Time series data contains signals that are easy to miss and expensive to misread.

For businesses working with sensor data, operational telemetry, machine logs, and other sequential data streams, accurate classification directly affects uptime, risk, maintenance costs, and creates competitive advantage.

Today, organisations still rely on specialists to manually adapt classification pipelines for new data streams. Signal Sphinx' new model changes that. Our methods automate preprocessing and signal discovery, allowing businesses to uncover hidden patterns in raw temporal data without constant manual intervention or domain-specific tuning.

By solving the long-standing problem of automated preprocessing in time series classification, our model attains leading accuracy results on the widely used Bakeoff Redux benchmark, even on a modest computational budget. In this white paper, we show how Signal Sphinx achieves automatic preprocessing, and contrast our approach with the previous state of the art.

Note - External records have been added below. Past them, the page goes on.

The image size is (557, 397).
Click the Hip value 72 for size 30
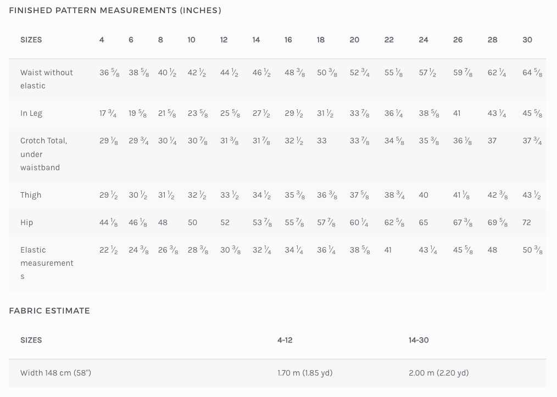tap(527, 222)
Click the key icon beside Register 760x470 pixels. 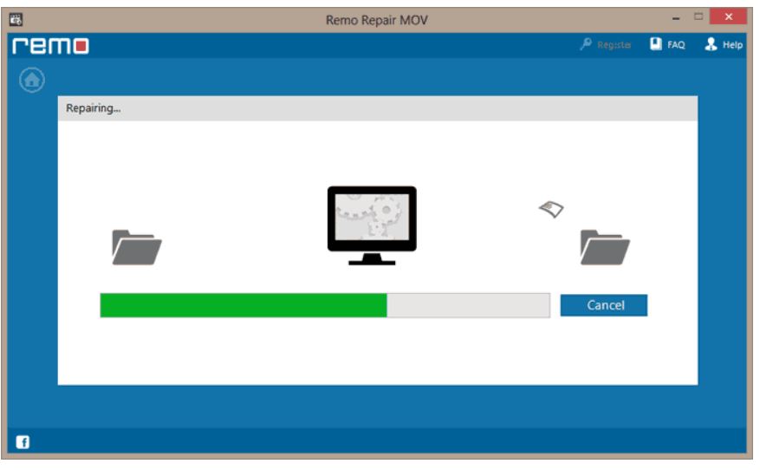point(586,44)
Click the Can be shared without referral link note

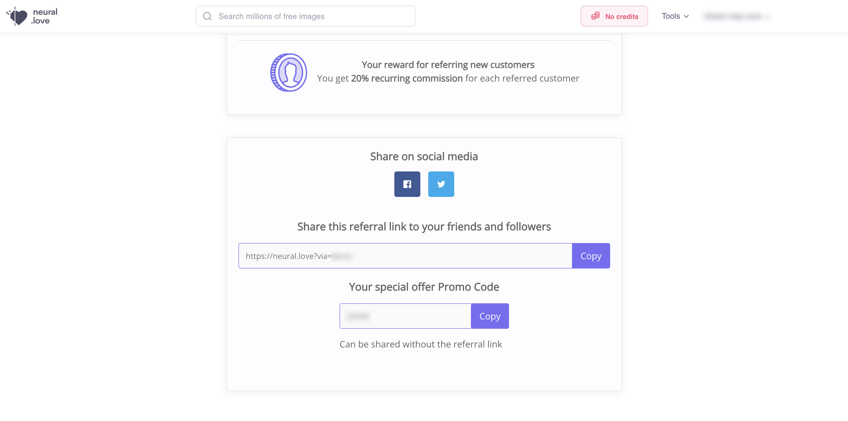pos(421,344)

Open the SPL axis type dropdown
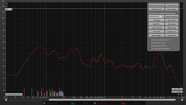point(11,9)
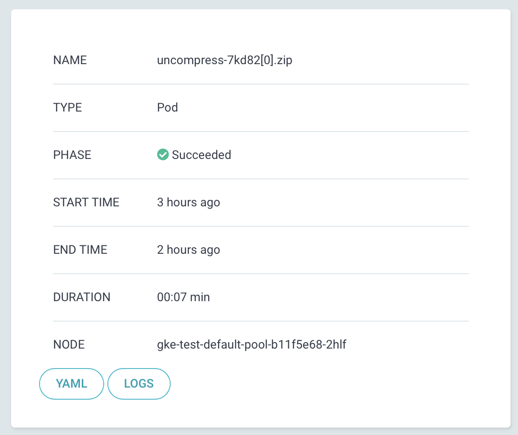518x435 pixels.
Task: Click the TYPE value showing Pod
Action: pyautogui.click(x=167, y=107)
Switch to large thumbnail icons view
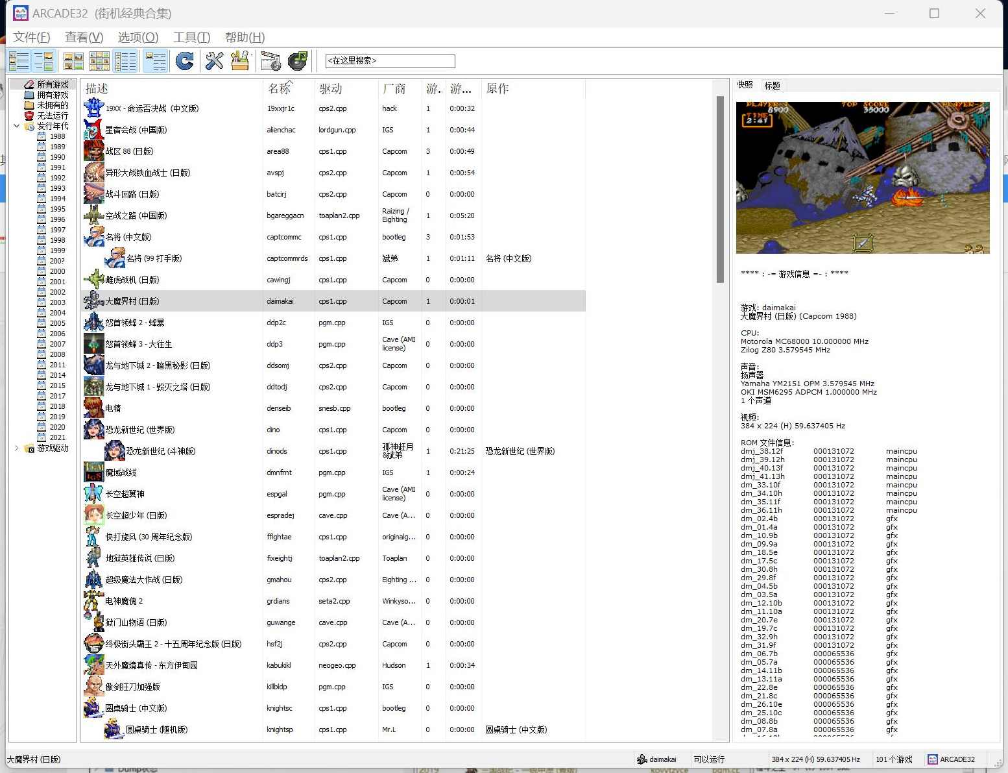The height and width of the screenshot is (773, 1008). pos(73,61)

Critical diagram of the Demsar-style analysis commonly used in time series classification benchmarks. Our model ranks in the top spot. The absence of connecting horizontal bars means there is a statistically-significant separation from the runner-ups. Our model is highlighted in red, and the model it is based on, KG-MTP, is highlighted in blue.
Our model leads the Bakeoff Redux benchmark, amongst all the currently published state-of-the-art models. A critical diagram using the Wilcoxon-Holm analysis.

Introduction

The time series classification literature has addressed many aspects of automated preprocessing. Early papers reported good initial results [Gorecki & Luczak, 2013; 2014], but these results did not reproduce when paired with with stronger classification pipelines. Later papers argued that it could never be done in the general case [Large et al., 2018], or quietly assumed the same [Lo et al., 2026; others]. Our solution hints at the reason: each of its components must be present and correctly applied for the method to work at all. When every link of the chain is in place, it pulls the model toward higher accuracy and lower compute cost; if just one link is weak or missing, the results are inconclusive at best, and may misleadingly suggest that the approach is fundamentally impossible.

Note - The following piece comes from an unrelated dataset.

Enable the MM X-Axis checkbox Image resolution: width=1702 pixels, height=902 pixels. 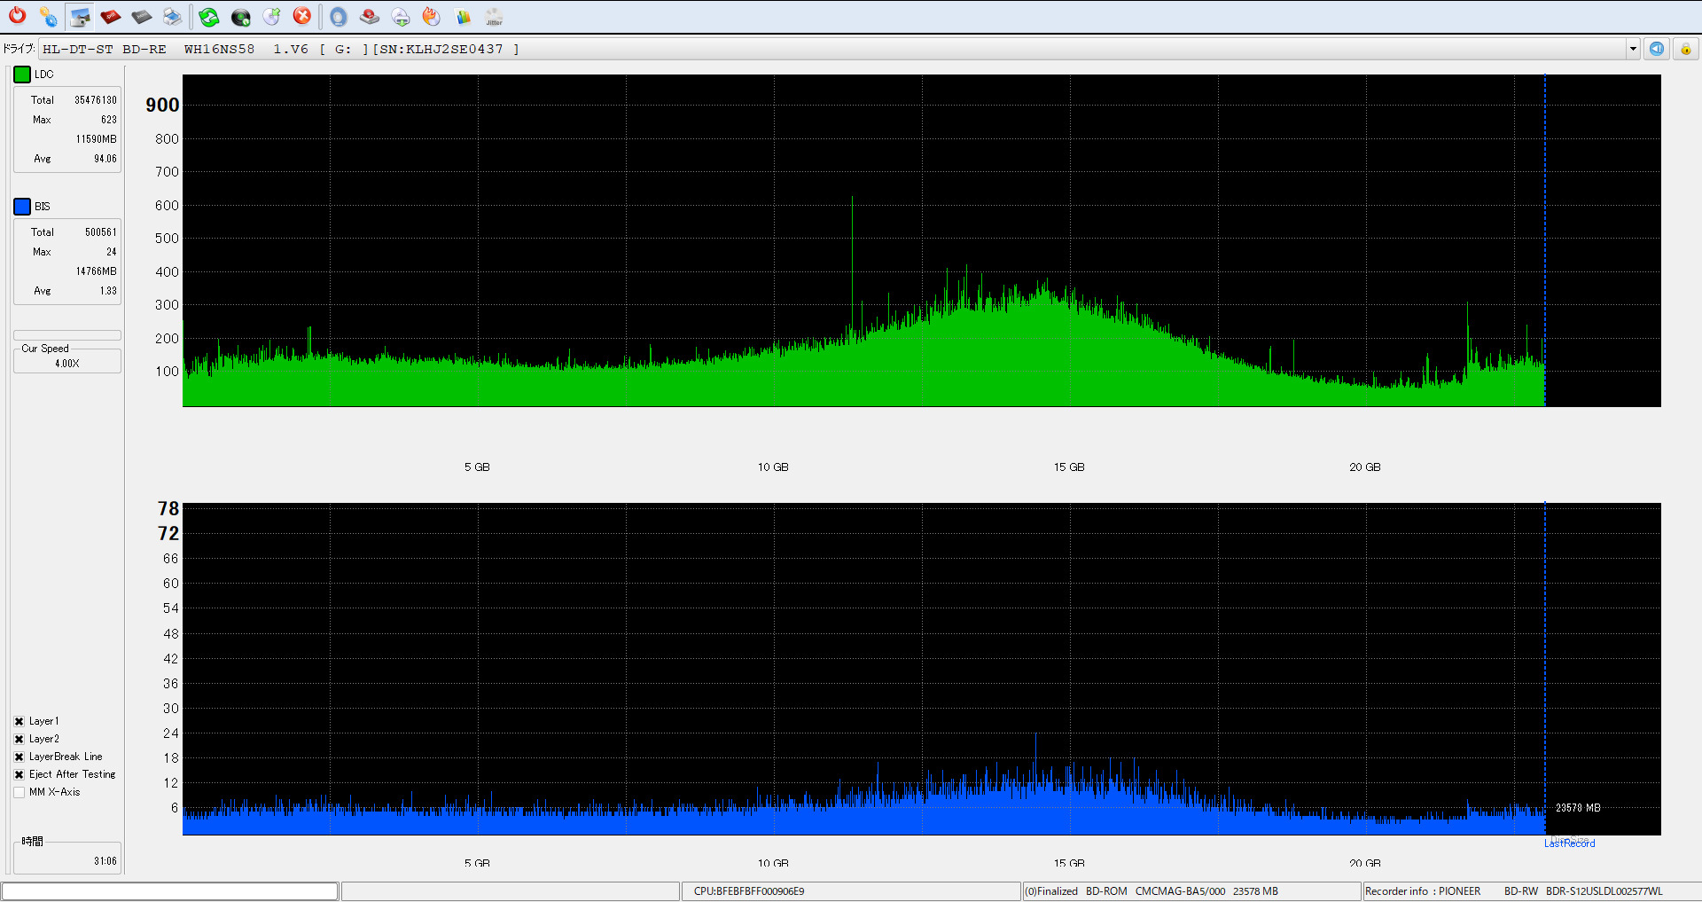point(20,793)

A chain diagram illustrating the six interlinked components of our model: the chain is very strong, but only as long as all the links are present.
The six inter-connected components of our model

1. Different representations

We select alternative representations from a pool of filters that are known for their useful properties: smoothing functions that filter out noise, enhancing filters that expose signal, frequency/energy transforms, and others. These different views, when presented to the machine learning model, highlight different aspects that aid the model’s classification capabilities. If the pool of candidates is too small, we may not be able to find a good representation for a particular dataset.

2. Know when to gate

There are two kinds of transforms: universal and niche. We always apply the universally useful ones. Niche transforms are gated: we only admit them when statistical evidence shows they are a good fit. This dual approach reduces the inherent noise of the decision process.

For the raw representation, and a small handful of others, gating would mostly lead to false negatives. These transforms are beneficial on all but a small fraction of datasets, so we want the classifier to always have access to them.

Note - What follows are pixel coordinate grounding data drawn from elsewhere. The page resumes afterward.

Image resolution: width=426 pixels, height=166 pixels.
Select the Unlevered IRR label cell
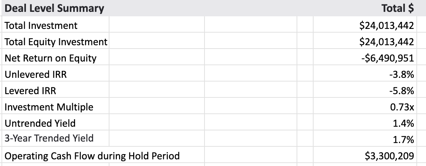point(36,74)
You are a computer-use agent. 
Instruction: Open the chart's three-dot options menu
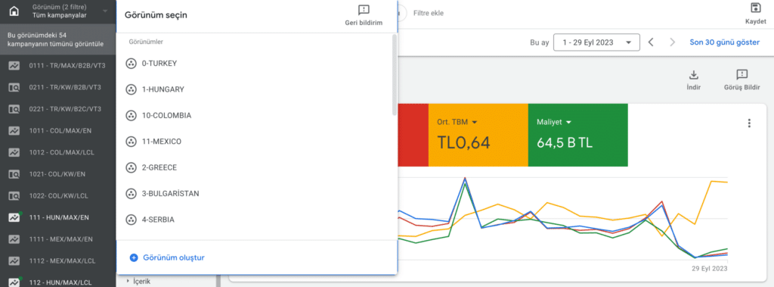point(749,123)
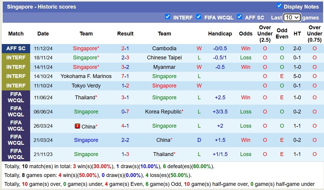
Task: Select the Tokyo Verdy team name
Action: coord(86,86)
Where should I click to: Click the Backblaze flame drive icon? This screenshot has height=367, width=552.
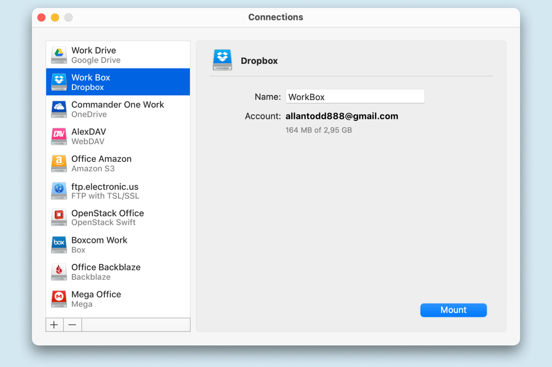(59, 272)

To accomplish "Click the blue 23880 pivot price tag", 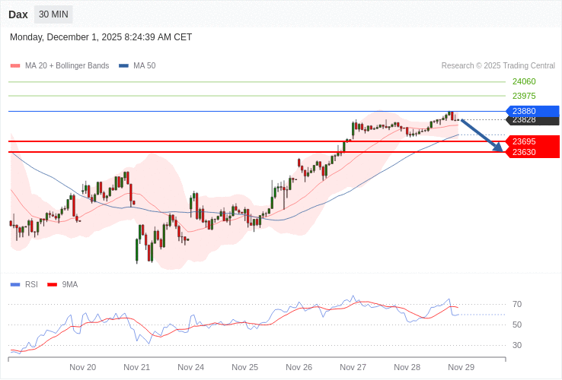I will point(532,111).
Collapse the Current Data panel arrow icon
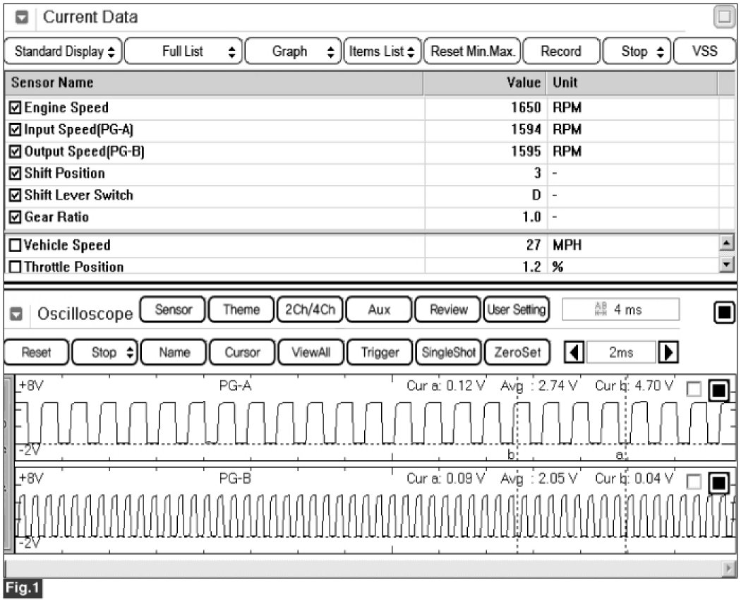The image size is (741, 600). 21,18
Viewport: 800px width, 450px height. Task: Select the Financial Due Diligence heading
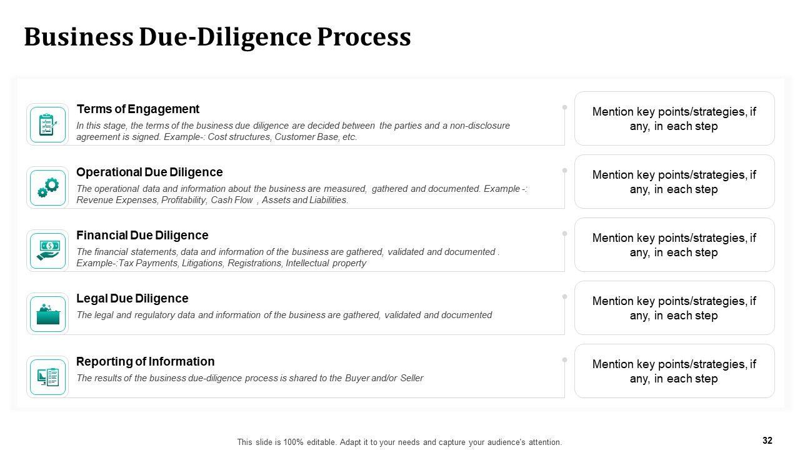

The remaining representations are more or less niche. In most cases, they hurt more than they help. To avoid false positives, we admit them only once the evidence is statistically evaluated.

3. Strong metric

We score a filter by how much it increases the classifier’s margin, i.e. the distance from a classification boundary. The metric is based on hinge loss [Cortes & Vapnik, 1995; Crammer & Singer, 2001], which is a measure of how confidently the model can separate different classes.

This picture helps the reader visualize the margin-based metric. Two graphs. The graph on the left shows the margin delta, and the graph on the right shows the metric delta. In-graph legend says: "mean delta loss = 0.383; improved=71% of all samples; mode=multiclass". The metric is overwhelmingly positive, with most deltas being positive, and only a handful being negative. The positive metric deltas are also larger on average than the negative deltas.
Metric visualization -- multiclass problem with four classes labelled y = 0, 1, 2, 3. Samples ordered by raw margin. Samples where margin change was zero have been omitted for clarity. On the left: margin. On the right: hinge loss difference (our metric). Note that the metric does not reward margin increase past a certain good-enough threshold (here, 1.0), but improvements of margin are rewarded equally regardless of whether the classification result is false or true, positive or negative.

Viewed in isolation, hinge loss appears poorly suited to this setting. Accuracy becomes unstable as the margin metric is maximized. The metric only becomes reliable when this instability is regularized by additional ensembling.

The interaction between the metric, the underlying problem, and the transformation being applied is complex. The key takeaway is that the margin metric is not reliable on its own. However, we have discovered it works very well when paired with regularisation.

4. Skeleton classifier

We start with a strong, state-of-the-art classifier (one that achieves the highest accuracy), and we keep only the parts of the classification pipeline required to calculate the metric. This skeleton classifier performs work equivalent to hundreds of full iterations in only about 2.5× the time, making the gate feasible.

Starting with a strong classifier is important: a weak classifier has a relative lack of discernment, and can therefore be helped even by simple filters. In the three graphs below, reproduced from a seminal 2014 work by Gorecki & Luczak, we can see three different transforms all yielding relatively comparable improvements when paired with a weak classifier.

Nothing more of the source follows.